Bay View, Little Traverse and Mackinaw Railroad

Overview
- Dates of operation: 1879–1888
- Successor: Grand Rapids and Indiana Railroad

Technical
- Length: 5.8 miles (9.3 km)

= Bay View, Little Traverse and Mackinaw Railroad =

The Bay View, Little Traverse and Mackinaw Railroad was a railroad company in the United States. It was incorporated in 1879 to construct a line from the Grand Rapids and Indiana Railroad north of Petoskey, Michigan, to Harbor Springs, Michigan, on Little Traverse Bay. The line opened in 1882. The company was sold to the Grand Rapids and Indiana Railroad and eventually became part of the Pennsylvania Railroad system. The line was abandoned in 1962. The former station in Harbor Springs has been preserved.

== History ==
The Bay View, Little Traverse and Mackinaw Railroad was incorporated on April 22, 1879. (Note: Other sources give May 2, 1879, which is the date the articles of incorporation were filed with the Secretary of State.) The company's purpose was to build from the main line of the Grand Rapids and Indiana Railroad around Little Traverse Bay to Harbor Springs, Michigan, a distance of approximately 6 mi. Although the officers and board of directors included a number of local men from Harbor Springs, the company owned no rolling stock of its own and the Grand Rapids and Indiana exercised control from the outset.
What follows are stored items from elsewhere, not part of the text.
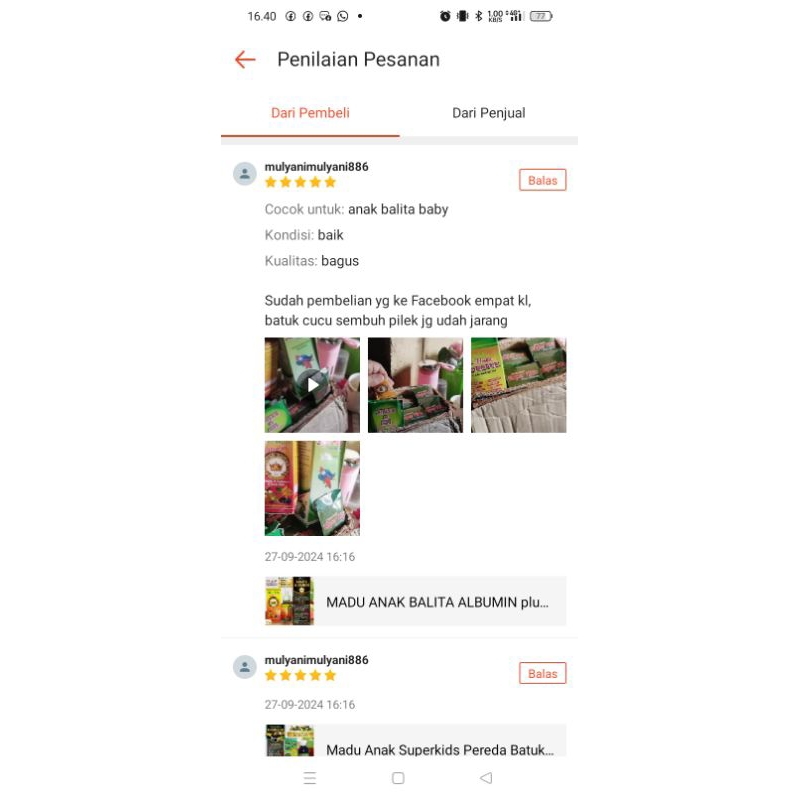Tap the orange back arrow icon
This screenshot has height=800, width=800.
pyautogui.click(x=245, y=60)
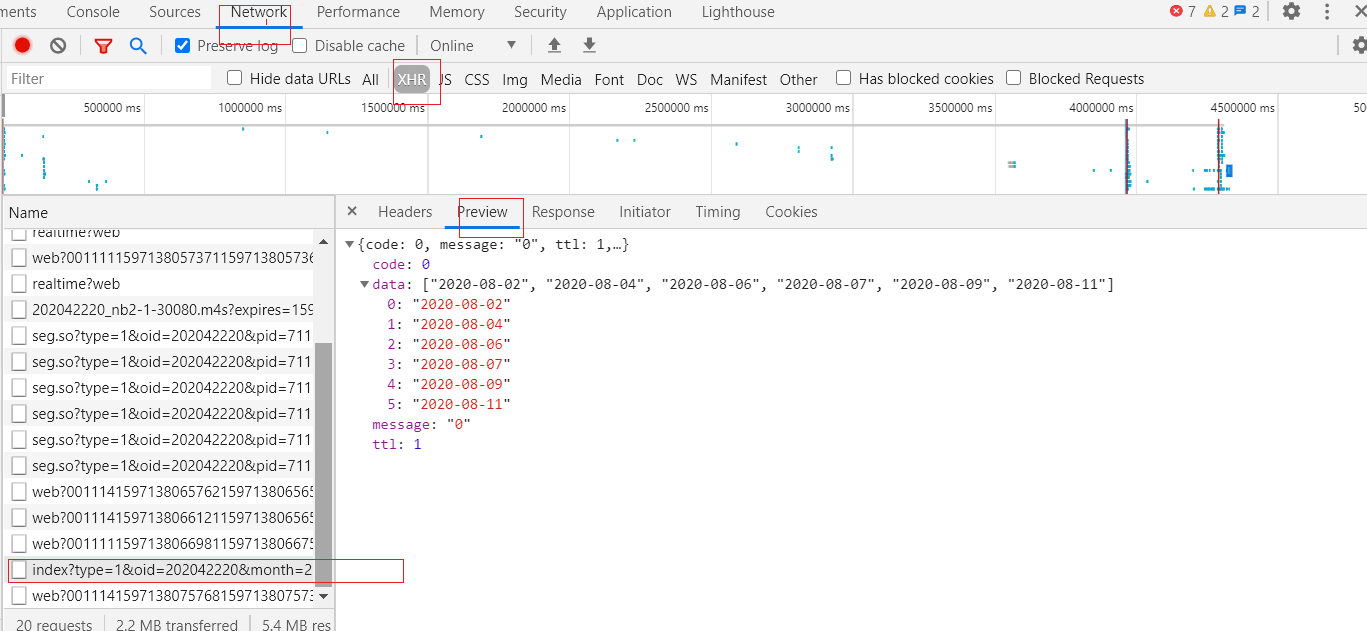This screenshot has height=631, width=1367.
Task: Toggle the filter funnel icon
Action: pyautogui.click(x=103, y=45)
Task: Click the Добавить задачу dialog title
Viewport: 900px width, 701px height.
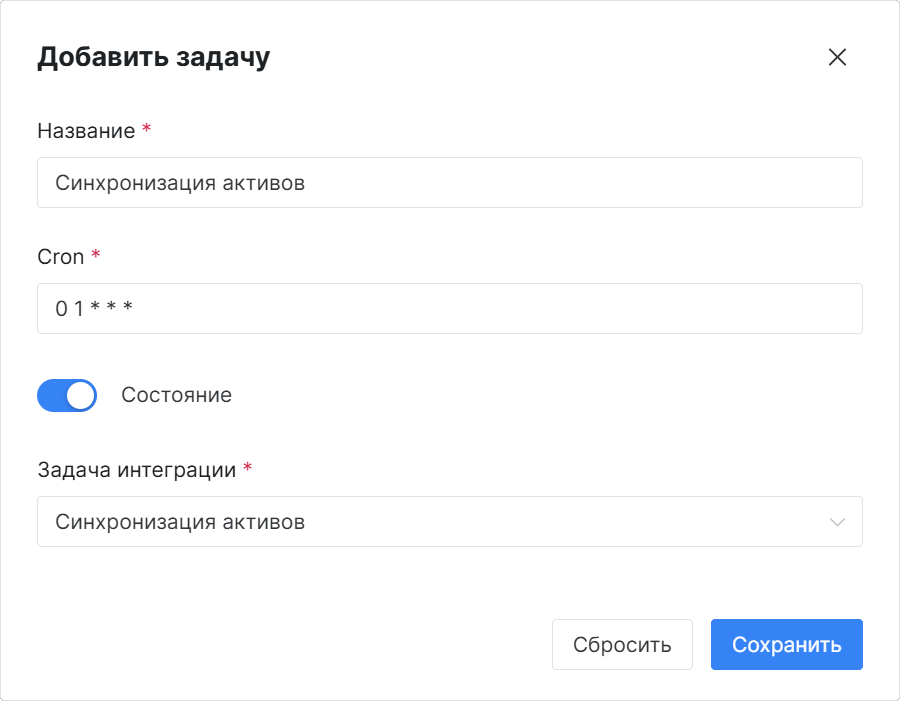Action: tap(153, 57)

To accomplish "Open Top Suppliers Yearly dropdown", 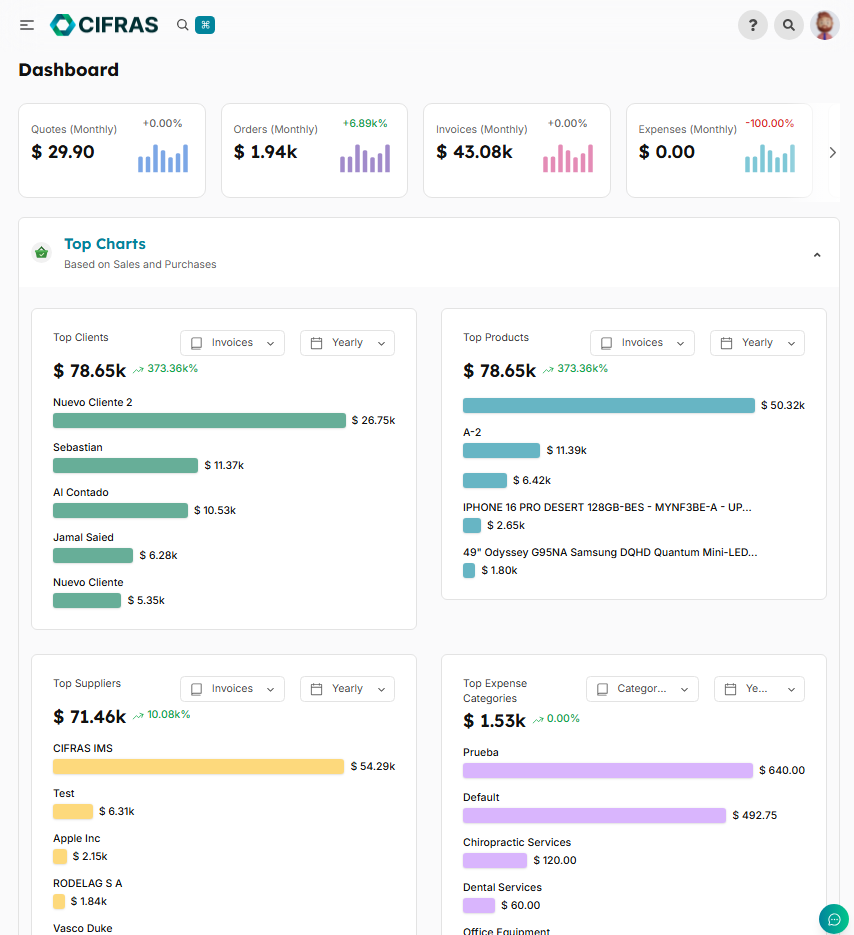I will [347, 689].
Construction of the line began on June 24, 1881. The junction point on the Grand Rapids and Indiana line was at "Kegomic," near Bay View. The line, 5.8 mi, opened on February 1, 1882. The Bay View, Little Traverse and Mackinaw Railroad was sold to the Grand Rapids and Indiana on January 17, 1888. The Grand Rapids and Indiana extended the line, now called the Harbor Springs branch, a further 0.5 mi north in 1901; this extension was abandoned between 1904 and 1913. The Pennsylvania Railroad, successor to the GR&I, abandoned the branch in 1962. former station in Harbor Springs, completed in 1889 after the formal acquisition by the GR&I, has been preserved.